I agree with you, but I think I can respond in summary instead of point-by-point:
"First: super-intelligent AI is unlikely because, if you pursue Vernor's program, you get there incrementally by way of human-equivalent AI, and human-equivalent AI is unlikely."
The arguments that follow don't say anything about why it's impossible or even prohibitively difficult to do, they only provide reasons why people wouldn't want to try. There are, however, motivations beyond those he takes into consideration.
Uploading:
Again, he doesn't make any arguments as to why uploading is not achievable, he just talks about the very hard ethical questions that arise when dealing with uploaded intelligences. That didn't stop us from inventing nuclear weapons and a host of other ethicaly challenging technologies, so why would it stop us from inventing uploading?
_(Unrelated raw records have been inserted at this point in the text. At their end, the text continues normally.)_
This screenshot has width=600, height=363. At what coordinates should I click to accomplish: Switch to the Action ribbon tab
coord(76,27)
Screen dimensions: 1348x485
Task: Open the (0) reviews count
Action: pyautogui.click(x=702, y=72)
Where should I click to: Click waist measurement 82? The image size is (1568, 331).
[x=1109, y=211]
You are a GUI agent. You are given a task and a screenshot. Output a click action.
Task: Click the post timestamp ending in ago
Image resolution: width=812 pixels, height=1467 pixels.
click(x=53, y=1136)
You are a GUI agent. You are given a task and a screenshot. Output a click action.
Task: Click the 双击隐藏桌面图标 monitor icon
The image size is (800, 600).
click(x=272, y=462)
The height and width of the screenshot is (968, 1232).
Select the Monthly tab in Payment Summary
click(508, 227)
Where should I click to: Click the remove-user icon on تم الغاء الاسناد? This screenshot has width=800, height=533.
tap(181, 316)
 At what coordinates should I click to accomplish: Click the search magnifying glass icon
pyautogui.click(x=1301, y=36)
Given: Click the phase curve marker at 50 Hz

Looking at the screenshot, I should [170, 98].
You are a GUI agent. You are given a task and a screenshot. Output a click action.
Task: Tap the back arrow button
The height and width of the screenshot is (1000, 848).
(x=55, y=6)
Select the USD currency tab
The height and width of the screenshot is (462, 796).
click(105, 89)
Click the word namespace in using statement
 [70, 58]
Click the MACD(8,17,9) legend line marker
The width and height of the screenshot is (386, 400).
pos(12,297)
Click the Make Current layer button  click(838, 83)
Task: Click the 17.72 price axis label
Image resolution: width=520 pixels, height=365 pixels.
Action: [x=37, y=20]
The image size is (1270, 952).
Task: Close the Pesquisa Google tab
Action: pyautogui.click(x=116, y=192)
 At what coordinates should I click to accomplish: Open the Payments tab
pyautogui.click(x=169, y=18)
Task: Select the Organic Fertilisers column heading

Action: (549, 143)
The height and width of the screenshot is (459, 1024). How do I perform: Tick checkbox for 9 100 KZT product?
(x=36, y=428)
One particular statement he makes in this section I do want to address specifically:
"Uploading implicitly refutes the doctrine of the existence of an immortal soul, and therefore presents a raw rebuttal to those religious doctrines that believe in a life after death."
This is so obviously untrue that I don't know how any intelligent person could use it in a serious argument. Religions that believe in immortal souls will simply maintain that the uploaded copy is just that: a copy, a soulless simulation of a real person. How can you possibly prove this one way or another? "Soul" is a purely religious concept, beyond any temporal means of observation or measurement, and therefore not subject to empirical study. I still think you would see plenty of religious people oppose uploading, but for different reasons.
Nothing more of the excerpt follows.